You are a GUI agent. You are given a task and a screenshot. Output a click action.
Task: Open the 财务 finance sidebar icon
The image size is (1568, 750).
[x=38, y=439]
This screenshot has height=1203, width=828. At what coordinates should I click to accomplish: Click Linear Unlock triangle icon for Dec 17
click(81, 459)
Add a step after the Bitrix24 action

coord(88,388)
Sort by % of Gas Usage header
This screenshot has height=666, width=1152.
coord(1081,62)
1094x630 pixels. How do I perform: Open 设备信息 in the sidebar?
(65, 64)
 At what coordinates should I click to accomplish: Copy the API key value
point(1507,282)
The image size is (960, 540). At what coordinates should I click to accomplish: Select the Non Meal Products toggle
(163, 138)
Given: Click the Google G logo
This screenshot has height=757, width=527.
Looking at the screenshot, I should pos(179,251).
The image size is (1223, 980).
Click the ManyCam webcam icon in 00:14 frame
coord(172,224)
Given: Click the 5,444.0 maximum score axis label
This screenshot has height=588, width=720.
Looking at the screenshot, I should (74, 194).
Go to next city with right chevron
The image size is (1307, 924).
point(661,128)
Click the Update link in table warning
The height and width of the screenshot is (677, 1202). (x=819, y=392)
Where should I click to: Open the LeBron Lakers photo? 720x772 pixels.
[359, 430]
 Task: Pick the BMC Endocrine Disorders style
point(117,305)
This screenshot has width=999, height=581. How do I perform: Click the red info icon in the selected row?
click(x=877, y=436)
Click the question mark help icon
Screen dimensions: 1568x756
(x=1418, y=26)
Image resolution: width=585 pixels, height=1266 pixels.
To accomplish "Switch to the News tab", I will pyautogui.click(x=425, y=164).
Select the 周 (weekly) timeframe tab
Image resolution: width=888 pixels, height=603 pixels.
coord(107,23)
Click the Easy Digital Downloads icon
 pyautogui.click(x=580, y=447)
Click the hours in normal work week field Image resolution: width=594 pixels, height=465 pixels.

- - - -

• **TASK ITEM**: A complete, exact copy of the material is the expected answer.

• **WORKED SOLUTION**:
You are a GUI agent. You are given a task and a screenshot. Output a click action.
Task: Open the 财务 finance sidebar icon
The image size is (1568, 750).
[x=38, y=439]
This screenshot has height=1203, width=828. At what coordinates should I click to accomplish: Click Linear Unlock triangle icon for Dec 17
click(81, 459)
Add a step after the Bitrix24 action

coord(88,388)
Sort by % of Gas Usage header
This screenshot has height=666, width=1152.
coord(1081,62)
1094x630 pixels. How do I perform: Open 设备信息 in the sidebar?
(65, 64)
 At what coordinates should I click to accomplish: Copy the API key value
point(1507,282)
The image size is (960, 540). At what coordinates should I click to accomplish: Select the Non Meal Products toggle
(163, 138)
Given: Click the Google G logo
This screenshot has height=757, width=527.
Looking at the screenshot, I should pos(179,251).
The image size is (1223, 980).
Click the ManyCam webcam icon in 00:14 frame
coord(172,224)
Given: Click the 5,444.0 maximum score axis label
This screenshot has height=588, width=720.
Looking at the screenshot, I should (74, 194).
Go to next city with right chevron
The image size is (1307, 924).
point(661,128)
Click the Update link in table warning
The height and width of the screenshot is (677, 1202). (x=819, y=392)
Where should I click to: Open the LeBron Lakers photo? 720x772 pixels.
[359, 430]
 Task: Pick the BMC Endocrine Disorders style
point(117,305)
This screenshot has width=999, height=581. How do I perform: Click the red info icon in the selected row?
click(x=877, y=436)
Click the question mark help icon
Screen dimensions: 1568x756
(x=1418, y=26)
Image resolution: width=585 pixels, height=1266 pixels.
To accomplish "Switch to the News tab", I will pyautogui.click(x=425, y=164).
Select the 周 (weekly) timeframe tab
Image resolution: width=888 pixels, height=603 pixels.
coord(107,23)
Click the Easy Digital Downloads icon
 pyautogui.click(x=580, y=447)
Click the hours in normal work week field Image resolution: width=594 pixels, height=465 pixels.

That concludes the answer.